EXERCISE | Write out an exact copy of the line containing "The width and height of the screenshot is (1941, 782)." and all lines that follow it in the data below, leaving out pictures.

DATA EXTRACTS |

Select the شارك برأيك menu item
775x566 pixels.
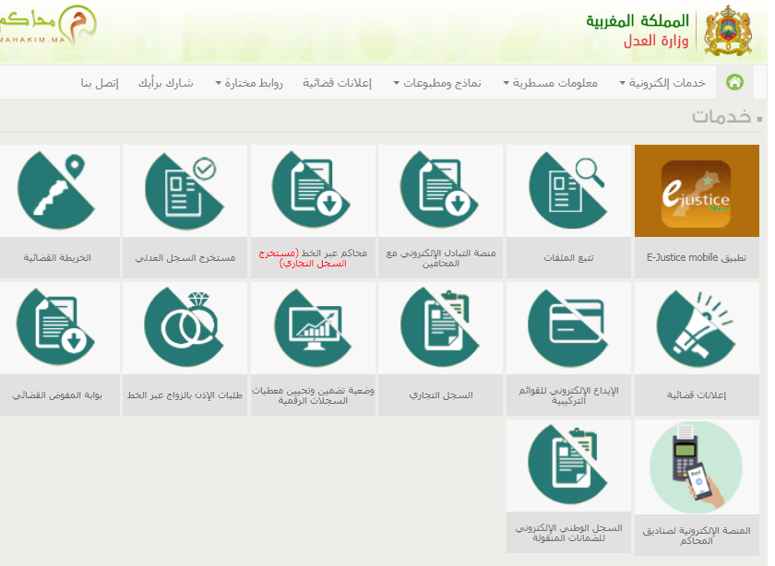pos(166,83)
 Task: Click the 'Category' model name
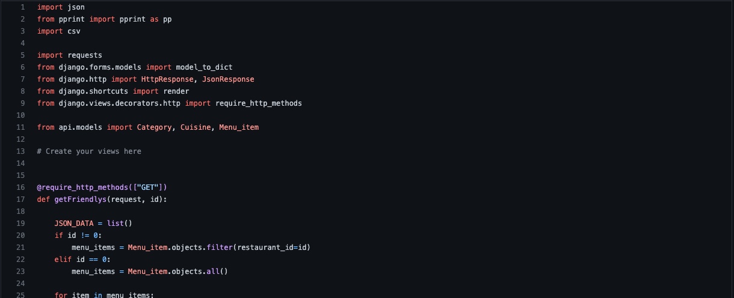tap(154, 127)
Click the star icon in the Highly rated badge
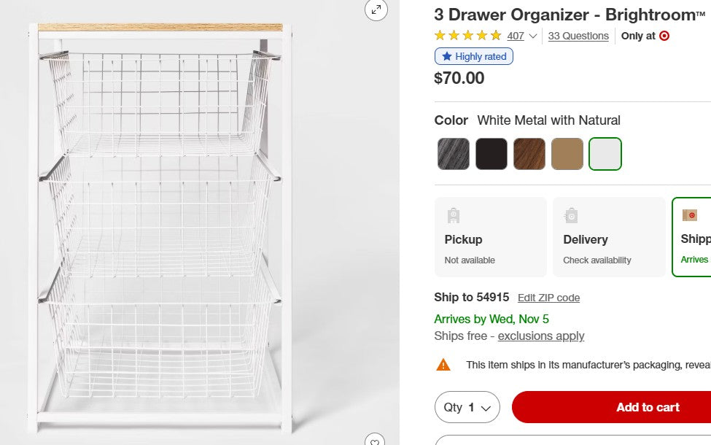The width and height of the screenshot is (711, 445). [x=447, y=56]
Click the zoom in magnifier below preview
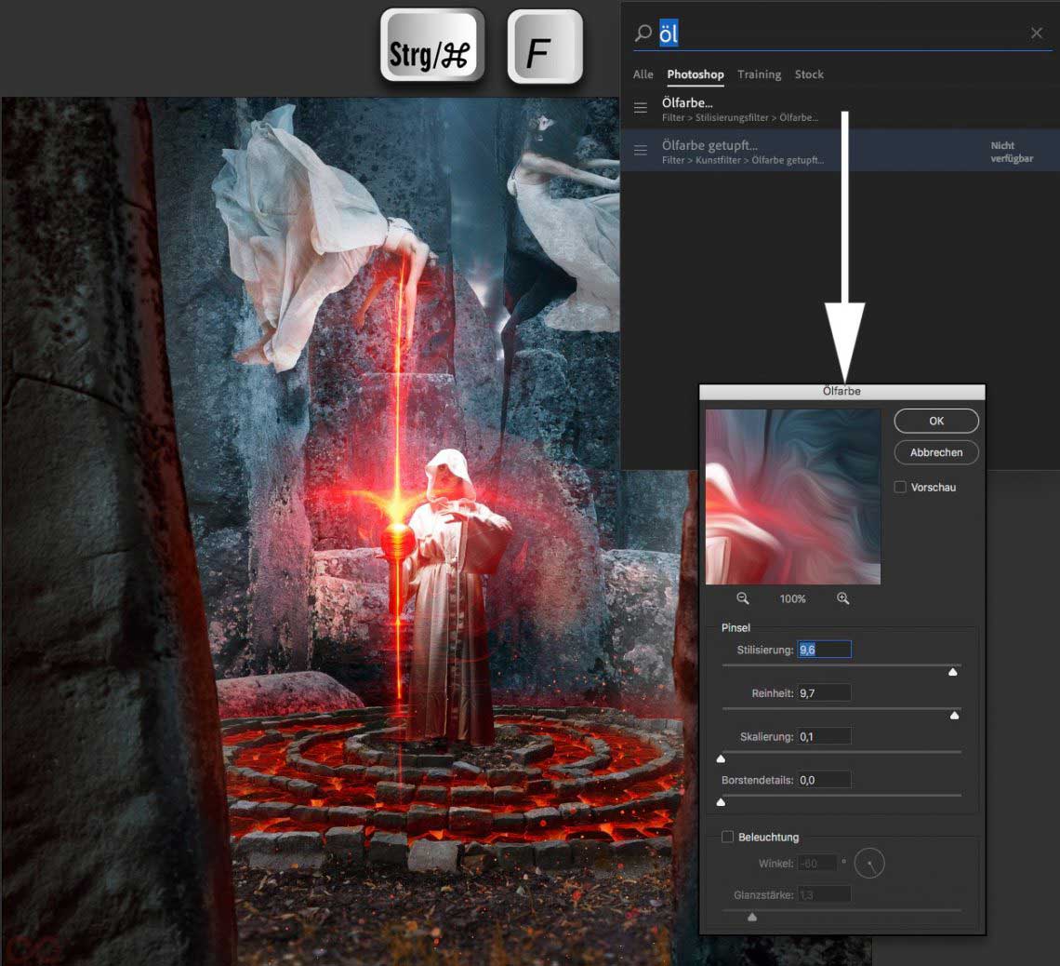Viewport: 1060px width, 966px height. pyautogui.click(x=842, y=598)
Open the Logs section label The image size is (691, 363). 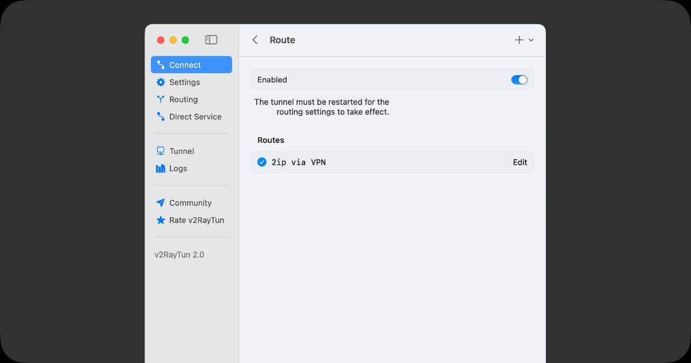pos(178,169)
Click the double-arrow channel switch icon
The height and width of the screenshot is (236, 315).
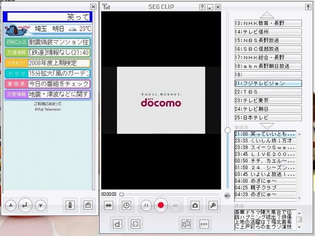click(108, 205)
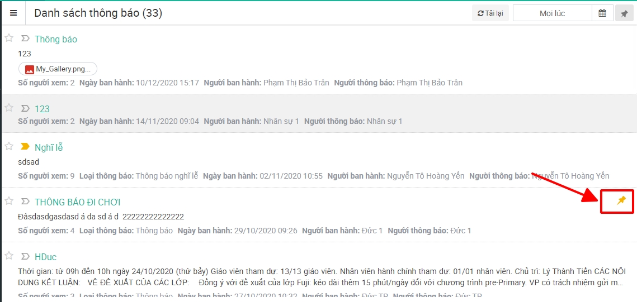
Task: Click the tag icon beside HDuc title
Action: click(x=25, y=256)
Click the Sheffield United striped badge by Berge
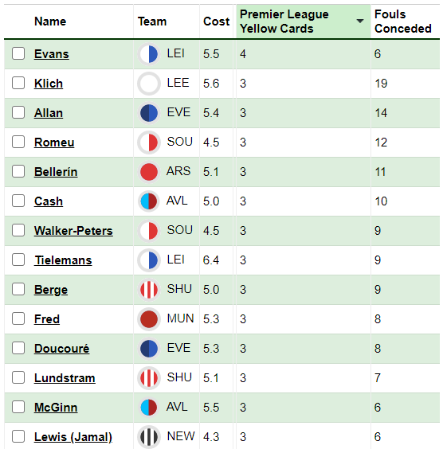The width and height of the screenshot is (443, 449). [149, 290]
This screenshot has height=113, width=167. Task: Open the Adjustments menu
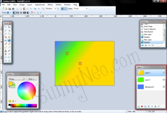pyautogui.click(x=40, y=5)
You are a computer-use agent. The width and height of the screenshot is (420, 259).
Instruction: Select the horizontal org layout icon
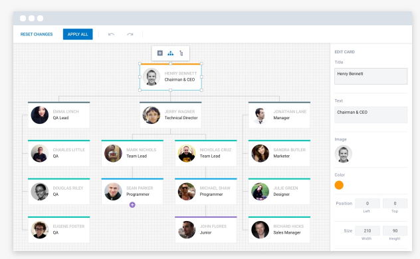pyautogui.click(x=170, y=53)
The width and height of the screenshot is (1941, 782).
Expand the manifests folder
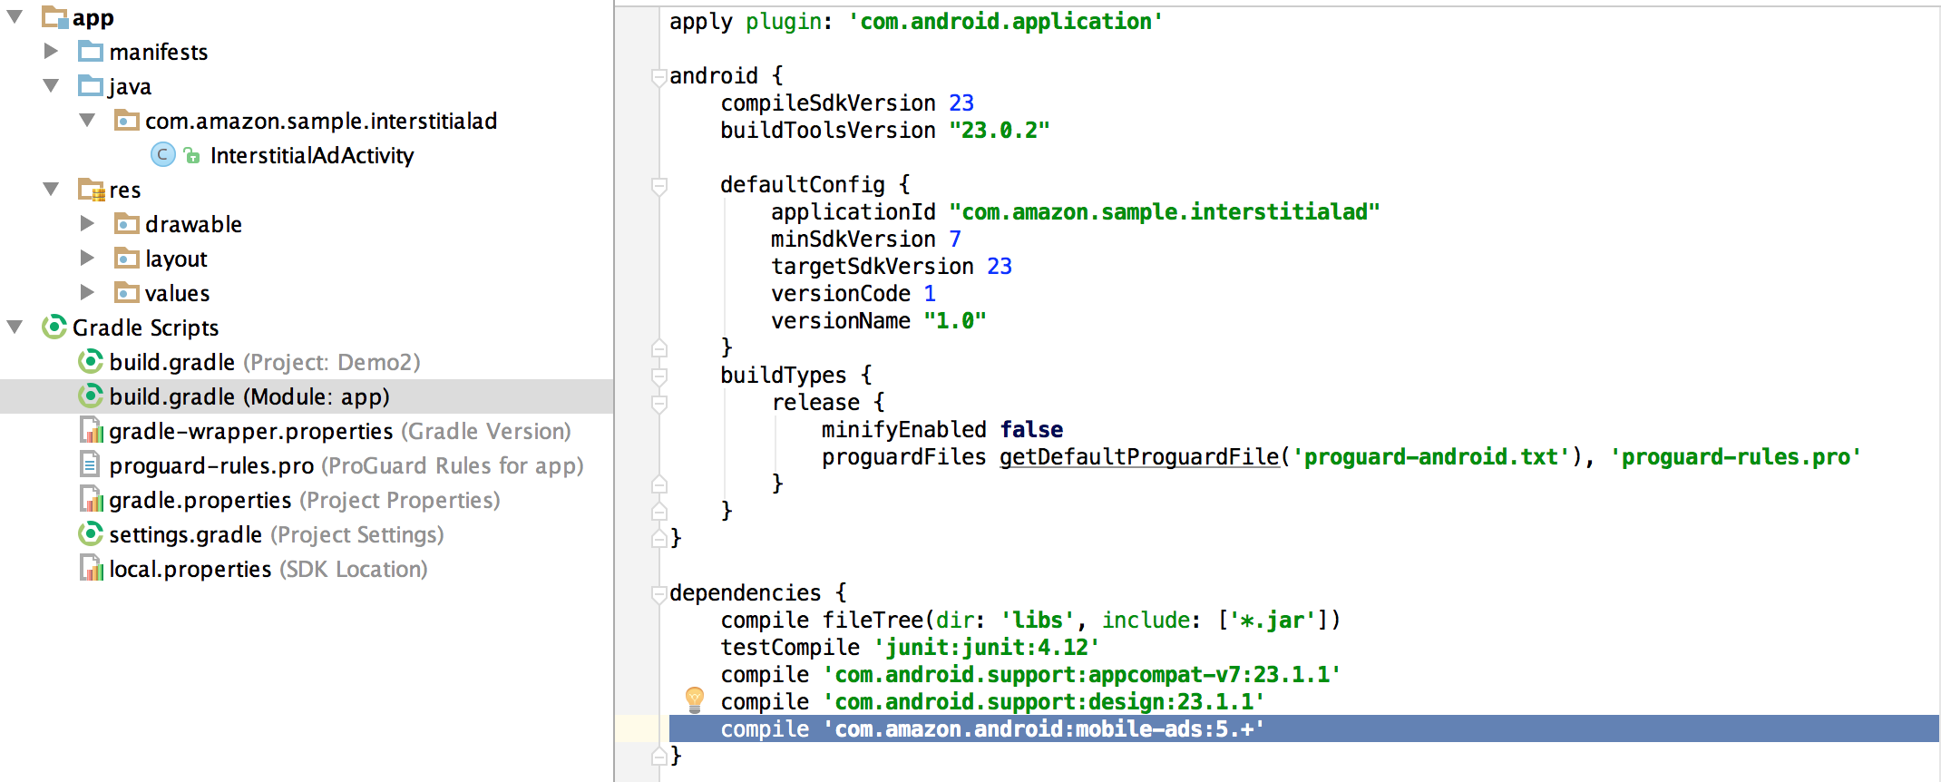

RESULT OF THIS TASK |
The width and height of the screenshot is (1941, 782).
Expand the manifests folder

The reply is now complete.